DELICIAS DE AMOR: CAPITULO 1





Cómo se ha hecho tan tarde?


La exasperada, aunque retórica, pregunta resonaba en su cerebro mientras Paula Chaves recorría la casa comprobando que no había dejado las ventanas abiertas y que había echado el cerrojo de la puerta de atrás. No había habido muchos robos en su vecindario, pero vivía sola y eso la llevaba a ser cuidadosa.


Tenía la sensación de que los minutos volaban.


En otro tiempo siempre había sido más que puntual, ya se tratara de citas formales o de asuntos cotidianos. Pero eso había sido antes de que su madre falleciera, antes de quedarse sola y ser la única a cargo de los detalles de su vida.


A su modo de ver, había sido mucho más organizada y puntual cuando, además de cuidar de su madre, había tenido dos empleos para poder pagar las facturas médicas. 

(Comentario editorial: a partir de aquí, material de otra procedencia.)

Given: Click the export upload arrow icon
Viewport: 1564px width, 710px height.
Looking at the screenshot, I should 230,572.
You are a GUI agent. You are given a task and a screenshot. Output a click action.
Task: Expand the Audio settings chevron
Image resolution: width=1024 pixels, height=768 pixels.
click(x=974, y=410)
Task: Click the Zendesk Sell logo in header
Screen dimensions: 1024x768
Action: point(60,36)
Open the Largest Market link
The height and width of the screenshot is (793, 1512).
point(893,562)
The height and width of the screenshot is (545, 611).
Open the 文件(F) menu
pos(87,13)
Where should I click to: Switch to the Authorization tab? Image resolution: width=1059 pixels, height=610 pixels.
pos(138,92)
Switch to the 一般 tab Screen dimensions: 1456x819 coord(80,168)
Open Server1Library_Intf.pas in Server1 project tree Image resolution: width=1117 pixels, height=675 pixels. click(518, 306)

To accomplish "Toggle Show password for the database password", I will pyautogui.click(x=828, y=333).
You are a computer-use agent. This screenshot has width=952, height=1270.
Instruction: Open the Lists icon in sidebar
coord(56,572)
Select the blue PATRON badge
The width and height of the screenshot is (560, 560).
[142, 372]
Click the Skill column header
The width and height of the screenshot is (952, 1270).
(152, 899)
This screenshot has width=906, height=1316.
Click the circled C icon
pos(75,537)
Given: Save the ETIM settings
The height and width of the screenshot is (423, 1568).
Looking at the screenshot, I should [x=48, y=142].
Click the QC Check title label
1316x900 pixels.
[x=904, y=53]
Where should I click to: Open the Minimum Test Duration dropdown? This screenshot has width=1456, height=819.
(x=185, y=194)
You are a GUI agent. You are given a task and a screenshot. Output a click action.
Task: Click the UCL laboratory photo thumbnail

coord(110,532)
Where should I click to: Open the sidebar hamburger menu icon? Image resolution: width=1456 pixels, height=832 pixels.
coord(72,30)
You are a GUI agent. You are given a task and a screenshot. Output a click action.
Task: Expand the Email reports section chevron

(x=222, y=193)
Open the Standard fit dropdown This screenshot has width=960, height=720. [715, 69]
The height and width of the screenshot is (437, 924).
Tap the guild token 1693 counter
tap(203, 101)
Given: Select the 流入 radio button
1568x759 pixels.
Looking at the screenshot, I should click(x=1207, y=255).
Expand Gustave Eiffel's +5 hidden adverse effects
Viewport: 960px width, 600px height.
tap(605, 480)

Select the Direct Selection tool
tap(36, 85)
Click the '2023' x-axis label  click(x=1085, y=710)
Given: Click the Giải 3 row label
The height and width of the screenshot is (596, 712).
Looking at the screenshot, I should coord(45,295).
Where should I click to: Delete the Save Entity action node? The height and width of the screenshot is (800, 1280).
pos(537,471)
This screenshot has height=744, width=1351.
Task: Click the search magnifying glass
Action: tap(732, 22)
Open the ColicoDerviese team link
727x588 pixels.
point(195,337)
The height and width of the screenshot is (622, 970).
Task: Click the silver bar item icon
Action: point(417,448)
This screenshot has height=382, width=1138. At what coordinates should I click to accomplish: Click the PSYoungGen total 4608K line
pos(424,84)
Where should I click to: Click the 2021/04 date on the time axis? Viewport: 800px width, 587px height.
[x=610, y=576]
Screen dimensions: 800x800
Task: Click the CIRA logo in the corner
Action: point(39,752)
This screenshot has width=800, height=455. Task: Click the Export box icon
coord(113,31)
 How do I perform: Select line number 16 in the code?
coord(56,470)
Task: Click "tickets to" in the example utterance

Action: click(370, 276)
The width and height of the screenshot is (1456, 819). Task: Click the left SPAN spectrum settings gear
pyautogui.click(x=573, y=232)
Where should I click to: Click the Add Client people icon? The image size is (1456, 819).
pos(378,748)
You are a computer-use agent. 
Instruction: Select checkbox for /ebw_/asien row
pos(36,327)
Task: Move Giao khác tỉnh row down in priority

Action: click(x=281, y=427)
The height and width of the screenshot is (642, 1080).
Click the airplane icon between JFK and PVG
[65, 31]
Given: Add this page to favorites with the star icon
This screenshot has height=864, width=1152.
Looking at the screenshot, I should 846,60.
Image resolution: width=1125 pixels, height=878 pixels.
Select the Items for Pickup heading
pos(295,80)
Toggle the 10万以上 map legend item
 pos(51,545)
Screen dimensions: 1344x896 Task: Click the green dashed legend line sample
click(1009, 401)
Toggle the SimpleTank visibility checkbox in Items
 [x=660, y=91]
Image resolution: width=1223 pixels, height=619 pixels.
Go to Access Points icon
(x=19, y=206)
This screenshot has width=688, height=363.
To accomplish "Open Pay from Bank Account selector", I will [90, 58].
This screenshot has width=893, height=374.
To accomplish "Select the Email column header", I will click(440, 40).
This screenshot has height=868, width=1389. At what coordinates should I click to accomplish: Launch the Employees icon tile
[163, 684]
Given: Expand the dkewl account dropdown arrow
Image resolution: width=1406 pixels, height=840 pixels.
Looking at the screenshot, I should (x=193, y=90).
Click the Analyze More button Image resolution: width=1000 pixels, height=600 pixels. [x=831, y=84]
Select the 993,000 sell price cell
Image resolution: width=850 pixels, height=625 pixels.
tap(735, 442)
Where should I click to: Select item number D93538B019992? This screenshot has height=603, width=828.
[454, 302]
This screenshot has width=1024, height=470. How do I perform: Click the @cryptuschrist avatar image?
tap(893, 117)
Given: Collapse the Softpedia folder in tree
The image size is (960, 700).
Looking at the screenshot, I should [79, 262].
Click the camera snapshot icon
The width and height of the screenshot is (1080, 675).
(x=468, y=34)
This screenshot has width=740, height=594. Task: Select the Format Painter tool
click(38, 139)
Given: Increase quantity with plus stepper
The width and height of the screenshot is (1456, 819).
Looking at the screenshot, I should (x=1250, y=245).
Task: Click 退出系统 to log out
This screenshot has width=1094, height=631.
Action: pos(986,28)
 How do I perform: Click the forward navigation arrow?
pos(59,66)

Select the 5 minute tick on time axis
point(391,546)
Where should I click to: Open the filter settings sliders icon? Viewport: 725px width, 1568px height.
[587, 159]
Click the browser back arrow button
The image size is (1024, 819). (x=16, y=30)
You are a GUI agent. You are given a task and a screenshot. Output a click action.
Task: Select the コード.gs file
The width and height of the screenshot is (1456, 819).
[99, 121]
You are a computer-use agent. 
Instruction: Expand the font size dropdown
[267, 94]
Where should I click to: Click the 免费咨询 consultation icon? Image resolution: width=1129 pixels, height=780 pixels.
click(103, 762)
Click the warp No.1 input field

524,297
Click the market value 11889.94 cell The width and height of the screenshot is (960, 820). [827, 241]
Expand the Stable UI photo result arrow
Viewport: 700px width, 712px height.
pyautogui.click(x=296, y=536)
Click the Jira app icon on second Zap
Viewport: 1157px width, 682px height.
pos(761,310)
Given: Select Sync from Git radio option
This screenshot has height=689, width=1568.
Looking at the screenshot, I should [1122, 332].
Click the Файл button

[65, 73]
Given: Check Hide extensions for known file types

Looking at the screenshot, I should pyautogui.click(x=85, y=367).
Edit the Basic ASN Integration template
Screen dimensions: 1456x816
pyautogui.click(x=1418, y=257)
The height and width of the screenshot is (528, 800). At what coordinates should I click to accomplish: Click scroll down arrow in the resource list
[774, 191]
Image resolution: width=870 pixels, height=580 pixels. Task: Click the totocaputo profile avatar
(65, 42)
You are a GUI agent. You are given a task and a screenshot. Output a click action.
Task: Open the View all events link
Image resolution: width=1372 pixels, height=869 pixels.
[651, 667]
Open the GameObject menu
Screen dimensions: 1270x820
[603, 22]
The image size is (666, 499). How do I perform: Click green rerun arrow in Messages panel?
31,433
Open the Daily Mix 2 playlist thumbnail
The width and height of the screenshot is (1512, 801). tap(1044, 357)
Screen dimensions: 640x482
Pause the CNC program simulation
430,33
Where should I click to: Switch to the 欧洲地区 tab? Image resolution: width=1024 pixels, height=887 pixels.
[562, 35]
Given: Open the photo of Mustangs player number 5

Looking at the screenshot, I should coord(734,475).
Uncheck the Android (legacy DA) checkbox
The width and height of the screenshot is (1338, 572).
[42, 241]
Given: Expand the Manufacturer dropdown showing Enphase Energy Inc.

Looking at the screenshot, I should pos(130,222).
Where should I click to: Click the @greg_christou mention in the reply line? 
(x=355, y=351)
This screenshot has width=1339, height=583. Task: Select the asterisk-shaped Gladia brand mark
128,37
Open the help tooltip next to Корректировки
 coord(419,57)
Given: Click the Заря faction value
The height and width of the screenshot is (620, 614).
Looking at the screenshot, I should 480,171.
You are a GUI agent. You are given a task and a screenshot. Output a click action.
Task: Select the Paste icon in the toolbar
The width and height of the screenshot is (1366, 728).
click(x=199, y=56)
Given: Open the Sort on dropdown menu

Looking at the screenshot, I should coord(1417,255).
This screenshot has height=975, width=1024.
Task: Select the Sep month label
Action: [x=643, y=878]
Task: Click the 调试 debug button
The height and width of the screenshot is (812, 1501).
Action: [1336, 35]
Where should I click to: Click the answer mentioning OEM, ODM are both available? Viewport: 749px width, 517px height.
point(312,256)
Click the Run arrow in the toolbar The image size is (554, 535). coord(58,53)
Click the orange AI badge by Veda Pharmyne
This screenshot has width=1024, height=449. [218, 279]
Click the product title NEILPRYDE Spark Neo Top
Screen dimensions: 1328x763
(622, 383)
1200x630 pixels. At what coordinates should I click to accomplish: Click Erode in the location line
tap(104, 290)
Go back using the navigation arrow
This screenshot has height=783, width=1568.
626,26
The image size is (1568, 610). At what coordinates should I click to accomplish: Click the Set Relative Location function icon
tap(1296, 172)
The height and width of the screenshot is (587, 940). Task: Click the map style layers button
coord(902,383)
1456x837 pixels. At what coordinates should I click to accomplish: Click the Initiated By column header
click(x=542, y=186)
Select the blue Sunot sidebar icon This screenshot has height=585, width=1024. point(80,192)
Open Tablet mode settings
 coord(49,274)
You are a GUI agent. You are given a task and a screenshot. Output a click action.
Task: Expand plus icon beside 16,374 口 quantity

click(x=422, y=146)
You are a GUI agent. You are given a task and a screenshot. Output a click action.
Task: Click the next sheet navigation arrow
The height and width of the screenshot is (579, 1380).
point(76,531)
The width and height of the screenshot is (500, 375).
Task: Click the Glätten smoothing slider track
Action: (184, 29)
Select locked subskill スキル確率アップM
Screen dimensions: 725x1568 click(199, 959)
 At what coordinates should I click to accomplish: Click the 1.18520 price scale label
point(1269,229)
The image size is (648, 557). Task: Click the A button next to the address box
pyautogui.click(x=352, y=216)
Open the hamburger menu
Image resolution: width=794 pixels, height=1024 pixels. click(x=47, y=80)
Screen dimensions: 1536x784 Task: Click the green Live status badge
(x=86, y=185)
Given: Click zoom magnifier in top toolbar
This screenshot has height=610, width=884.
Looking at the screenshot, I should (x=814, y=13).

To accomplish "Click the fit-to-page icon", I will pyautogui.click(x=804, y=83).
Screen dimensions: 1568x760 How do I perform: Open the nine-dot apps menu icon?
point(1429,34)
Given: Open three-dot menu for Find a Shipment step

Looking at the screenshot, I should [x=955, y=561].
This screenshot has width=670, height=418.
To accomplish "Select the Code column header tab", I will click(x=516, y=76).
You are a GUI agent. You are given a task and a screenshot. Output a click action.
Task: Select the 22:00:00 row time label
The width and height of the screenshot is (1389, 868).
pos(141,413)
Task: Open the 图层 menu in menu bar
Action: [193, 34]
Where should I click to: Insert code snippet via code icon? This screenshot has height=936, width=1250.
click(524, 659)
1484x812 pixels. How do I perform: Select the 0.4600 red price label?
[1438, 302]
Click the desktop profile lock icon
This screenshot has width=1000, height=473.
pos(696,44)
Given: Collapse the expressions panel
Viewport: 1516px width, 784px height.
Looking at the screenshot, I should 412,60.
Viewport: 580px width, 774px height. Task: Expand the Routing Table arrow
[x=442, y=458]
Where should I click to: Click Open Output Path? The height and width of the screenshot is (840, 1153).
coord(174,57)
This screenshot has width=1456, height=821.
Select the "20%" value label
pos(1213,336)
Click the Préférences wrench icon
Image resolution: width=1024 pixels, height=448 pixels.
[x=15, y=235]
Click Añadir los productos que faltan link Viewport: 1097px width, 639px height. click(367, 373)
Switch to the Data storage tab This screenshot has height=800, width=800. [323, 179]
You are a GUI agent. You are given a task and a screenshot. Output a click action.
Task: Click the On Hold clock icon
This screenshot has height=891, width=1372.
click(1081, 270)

Desde que solo era responsable de sí misma, parecía haber perdido la capacidad de organizarse. Si quería estar lista a las ocho, tenía que conminar a su mente para estarlo a las siete y media, y ni siquiera eso servía para lograr su objetivo.


Esa mañana se había dicho que saldría por la puerta a las siete. Eran las ocho y diez cuando se puso los zapatos de tacón.


—Por fin —murmuró, agarrando su bolso y lanzándose hacia la puerta mientras buscaba las llaves que, últimamente, tenían tendencia a perderse en algún rincón del enorme bolso.


Preocupada y absorta en la frenética búsqueda que estaba retrasándola aún más, Paula estuvo a punto de pisarlo.


En su defensa, no había esperado que hubiera nada en el umbral, y menos aún una bola de pelo negro en movimiento, que aulló patéticamente cuando pisó una de sus patas.


Paula saltó hacia atrás y se llevó la mano al pecho, para contener un corazón que parecía a punto de desbocarse. Al mismo tiempo, dejó caer el bolso que, tan lleno como una maleta, golpeó el suelo con fuerza, asustando aún más a la negra y peluda bola: un cachorro de labrador.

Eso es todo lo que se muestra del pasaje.